*演習課題 1*
ECSの設定に関する記事で、最初におすすめされている設定は何ですか。
*演習課題 2*
ECSの設定に関する記事のうち、「こんにちは、普段PR TIMES STORY(以下STORY)の開発リーダーをしている岩下(@iwashi623)です。」で始まり「まずおすすめしたいのは、ECS Execです。」で終わる部分を、「開発リーダー」を「開発担当者」に置き換えて書き換えてください。
*演習課題 3*
ECSの設定に関する記事を、最後の文のあとから続けて書いてください。

こんにちは、普段PR TIMES STORY(以下STORY)の開発リーダーをしている岩下(@iwashi623)です。
本記事ではPR TIMESで稼働しているAWS ECSやFargateで採用中のおすすめの設定について書いていきます。なお、PHPカンファレンス 2022のスポンサーLT で話した内容と重複しますので、興味がある方はスライドやYouTubeの動画も覗いてみてください。
おすすめ設定1 ECS Exec
まずおすすめしたいのは、ECS Execです。

*データ抜粋*
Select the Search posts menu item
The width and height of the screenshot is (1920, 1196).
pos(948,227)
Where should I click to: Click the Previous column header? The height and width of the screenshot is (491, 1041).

*課題の解答 1*
ECS Execです。

*課題の解答 2*
こんにちは、普段PR TIMES STORY(以下STORY)の開発担当者をしている岩下(@iwashi623)です。
本記事ではPR TIMESで稼働しているAWS ECSやFargateで採用中のおすすめの設定について書いていきます。なお、PHPカンファレンス 2022のスポンサーLT で話した内容と重複しますので、興味がある方はスライドやYouTubeの動画も覗いてみてください。
おすすめ設定1 ECS Exec
まずおすすめしたいのは、ECS Execです。

*課題の解答 3*
以下AWSドキュメントより抜粋
Amazon ECS Exec を使用すれば、最初にホストコンテナのオペレーティングシステムとやり取りしたり、インバウンドポートを開いたり、SSH キーを管理したりすることなく、コンテナと直接やり取りできます。ECS Exec を使用して、Amazon EC2 インスタンスまたは AWS Fargate で実行されているコンテナでコマンドを実行したり、シェルを取得したりできます。これにより、診断情報を収集し、エラーを迅速にトラブルシューティングすることが容易になります。たとえば、開発コンテキストでは、ECS を使用して、コンテナ内のさまざまなプロセスと簡単にやり取りし、アプリケーションのトラブルシューティングを行うことができます。また、実稼働シナリオでは、これを使用して、コンテナへのブレークグラスアクセスを行って問題をデバッグできます。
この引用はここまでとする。